*EXERCISE*. Your task is to gather the lines below that hold the string "click".

*GIVEN DATA*.
>>>
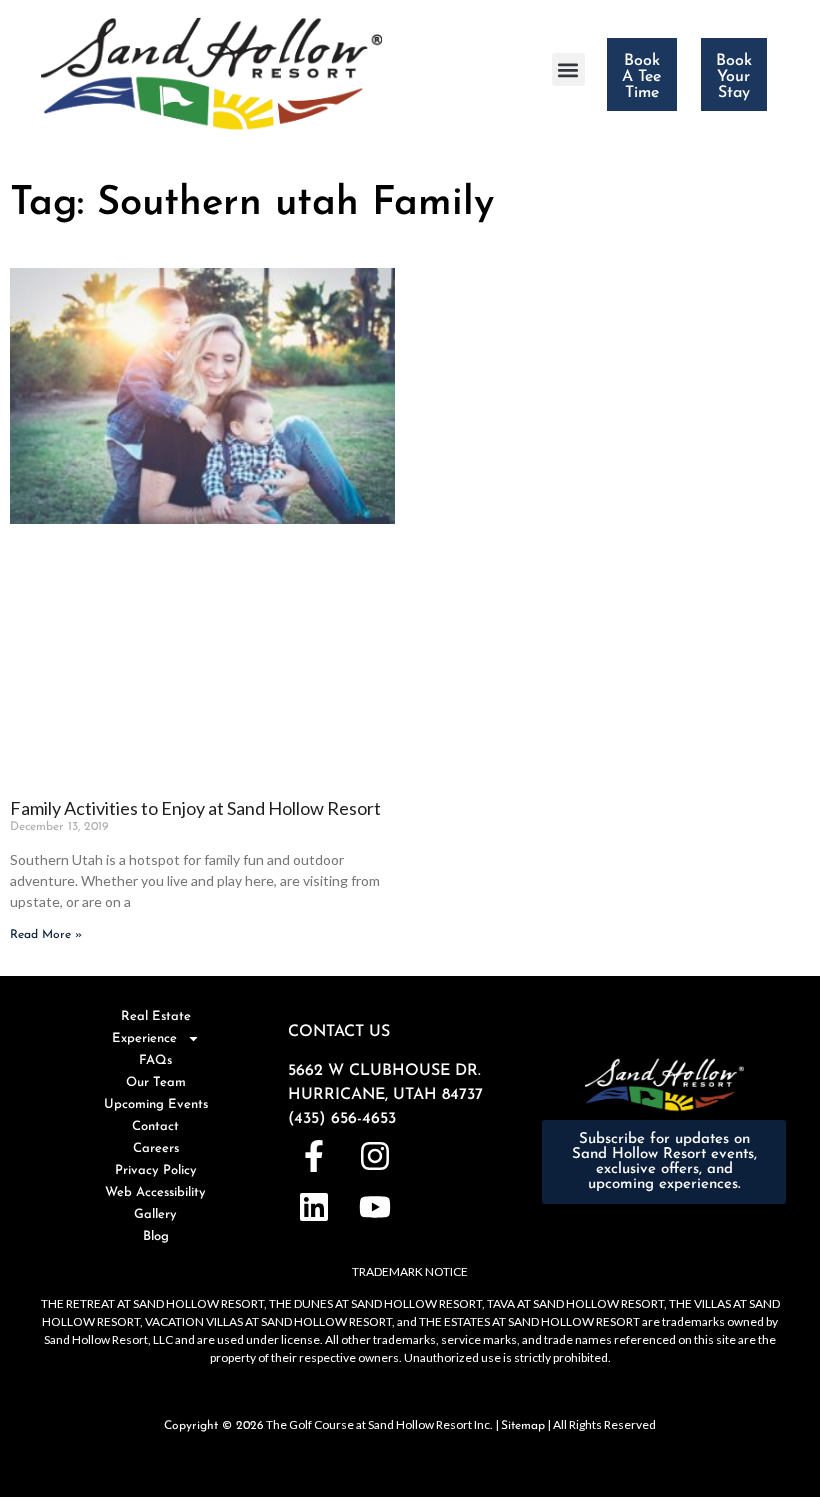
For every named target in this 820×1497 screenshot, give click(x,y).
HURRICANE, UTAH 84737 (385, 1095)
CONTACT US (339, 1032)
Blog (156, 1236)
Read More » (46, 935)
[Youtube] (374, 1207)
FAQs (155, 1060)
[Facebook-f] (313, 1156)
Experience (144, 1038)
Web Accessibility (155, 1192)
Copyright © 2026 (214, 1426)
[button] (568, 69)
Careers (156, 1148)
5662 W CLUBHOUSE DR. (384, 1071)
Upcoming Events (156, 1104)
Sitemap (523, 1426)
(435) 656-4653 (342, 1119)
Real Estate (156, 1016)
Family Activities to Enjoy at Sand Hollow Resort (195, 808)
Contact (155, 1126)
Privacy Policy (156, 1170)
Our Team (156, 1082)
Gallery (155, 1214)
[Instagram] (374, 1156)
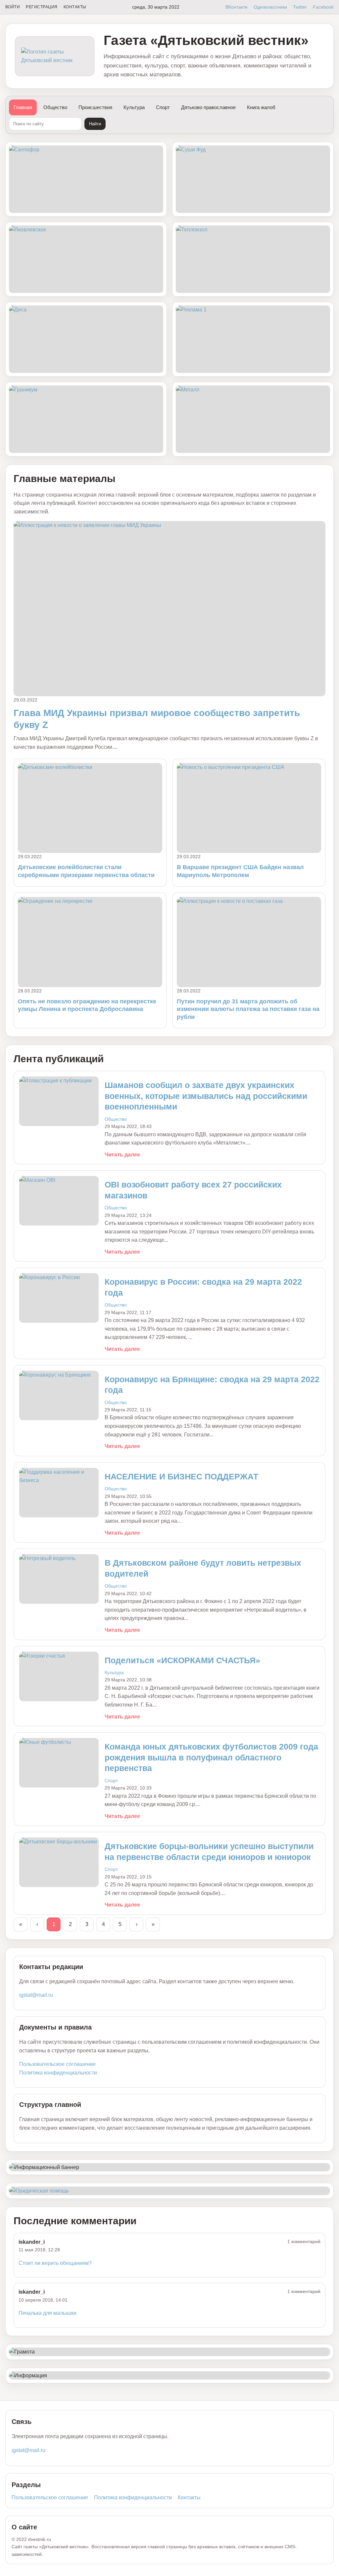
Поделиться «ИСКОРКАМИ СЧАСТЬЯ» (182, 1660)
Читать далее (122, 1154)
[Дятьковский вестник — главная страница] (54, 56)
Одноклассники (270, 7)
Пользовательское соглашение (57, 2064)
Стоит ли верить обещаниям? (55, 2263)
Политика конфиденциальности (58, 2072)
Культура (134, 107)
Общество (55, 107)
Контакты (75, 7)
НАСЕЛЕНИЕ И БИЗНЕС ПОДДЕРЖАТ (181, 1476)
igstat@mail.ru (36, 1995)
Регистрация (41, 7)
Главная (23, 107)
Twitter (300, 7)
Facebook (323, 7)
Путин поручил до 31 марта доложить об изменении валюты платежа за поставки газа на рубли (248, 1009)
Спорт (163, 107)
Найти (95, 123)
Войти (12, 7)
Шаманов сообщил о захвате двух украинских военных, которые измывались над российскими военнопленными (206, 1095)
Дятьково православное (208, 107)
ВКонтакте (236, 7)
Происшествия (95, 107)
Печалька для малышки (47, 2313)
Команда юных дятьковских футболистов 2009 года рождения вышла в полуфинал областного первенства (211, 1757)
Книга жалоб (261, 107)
<<<
>>>
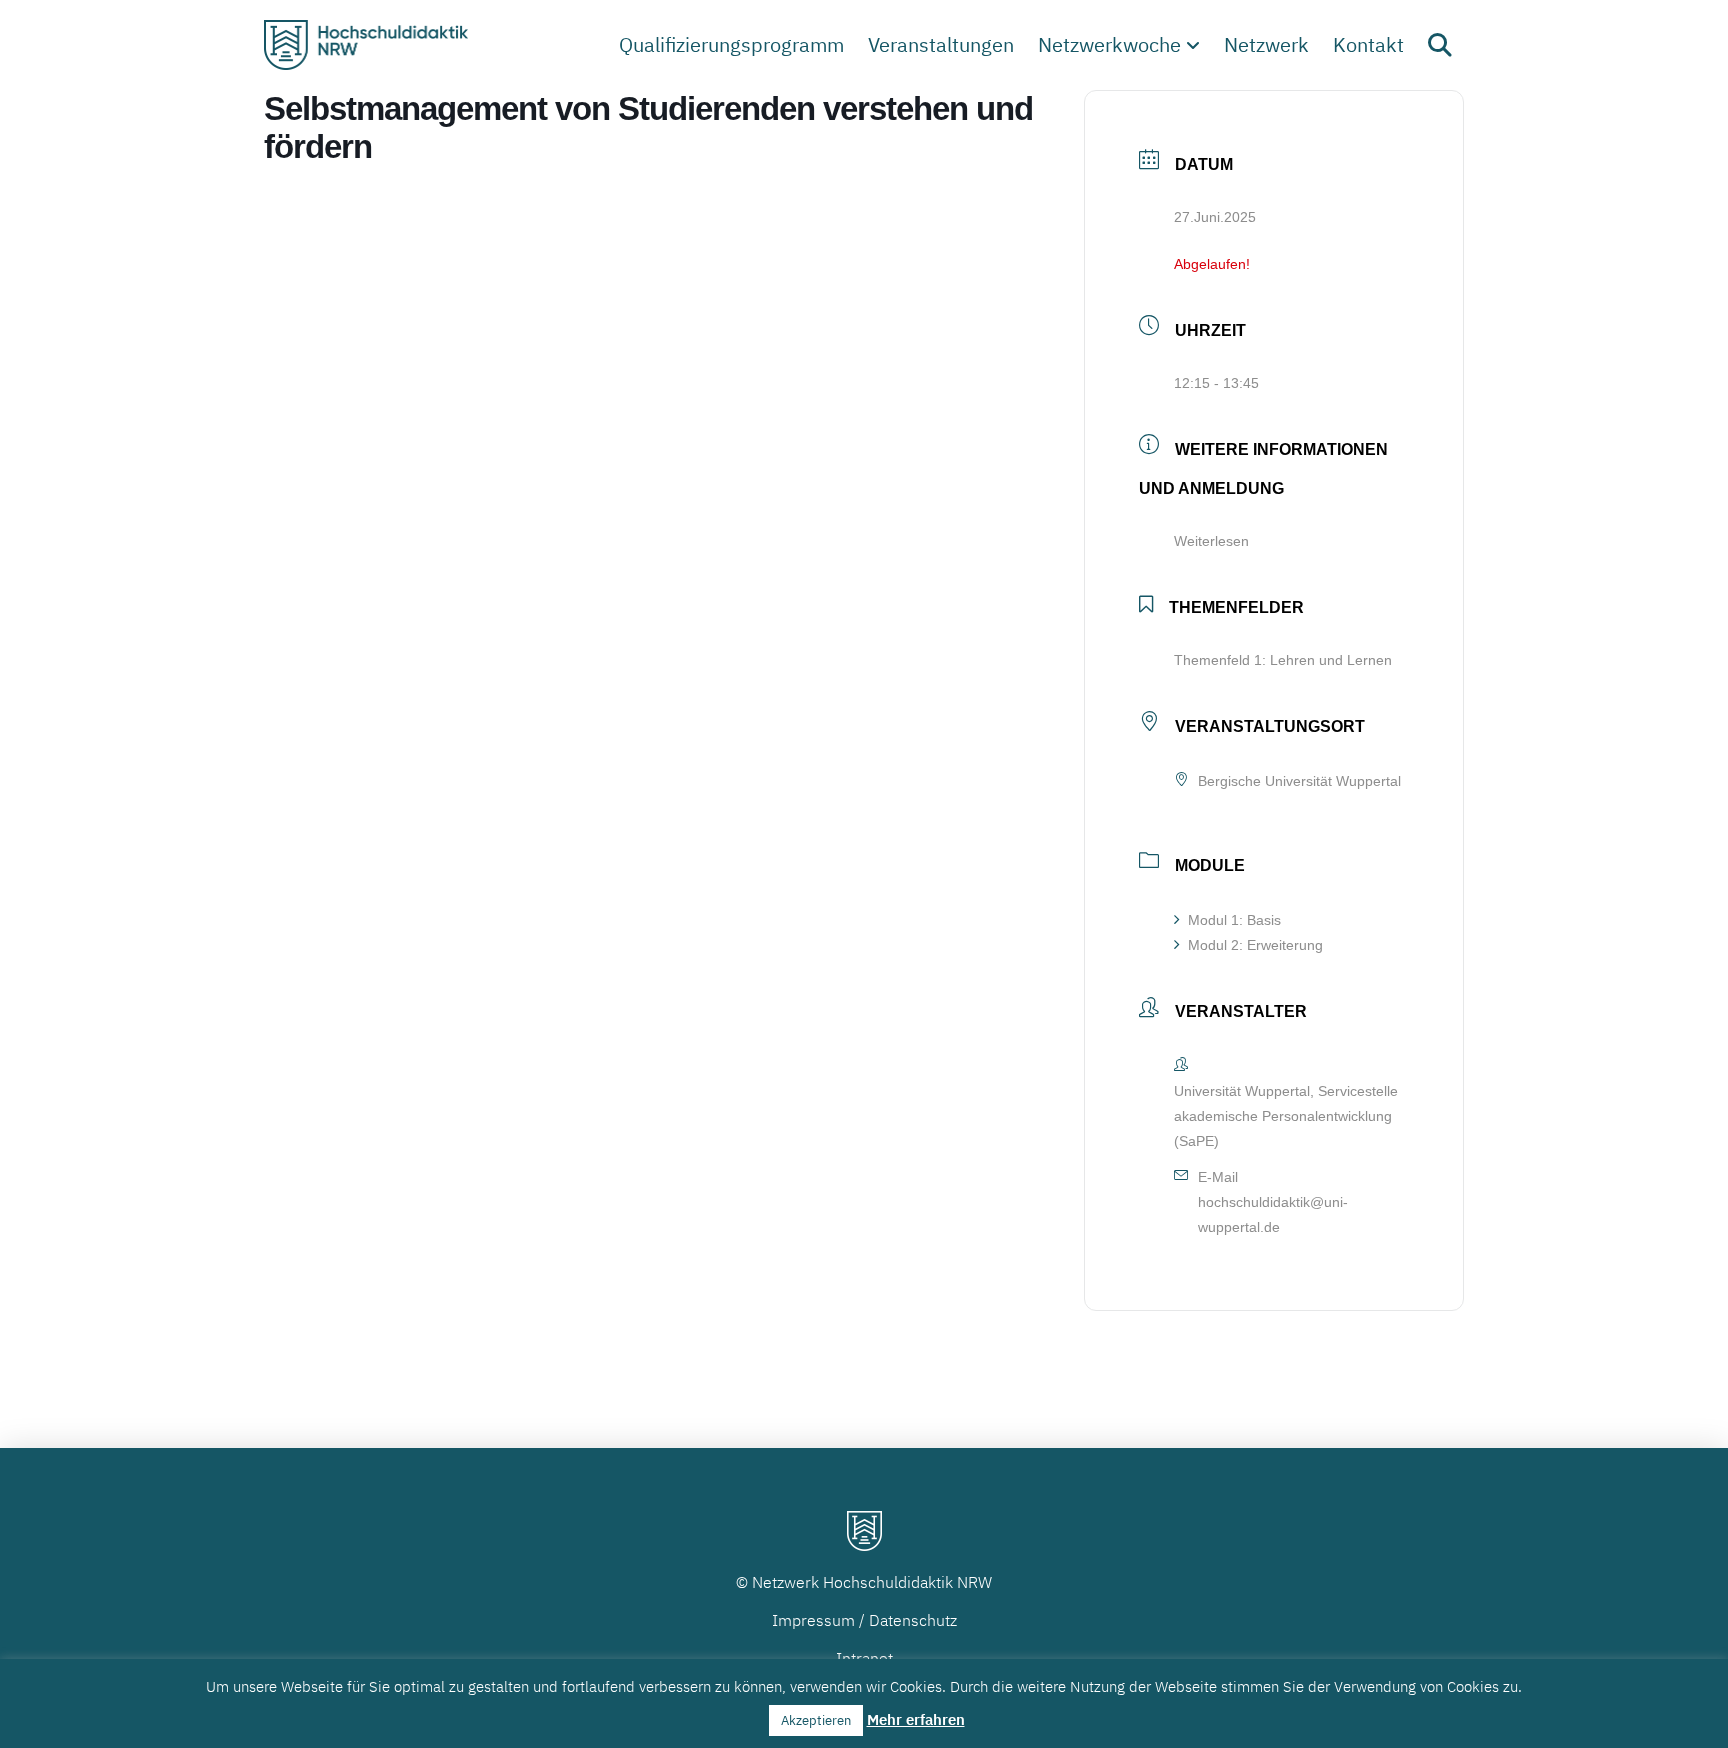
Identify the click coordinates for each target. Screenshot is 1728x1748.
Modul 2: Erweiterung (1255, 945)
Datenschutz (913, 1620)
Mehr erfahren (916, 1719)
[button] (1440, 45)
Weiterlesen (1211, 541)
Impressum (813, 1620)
<<<
*RESPONSE TO THE EXERCISE*.
For every named target in this 820×1497 screenshot, give click(x,y).
Identify the click coordinates for each target. Screenshot is 1728x1748.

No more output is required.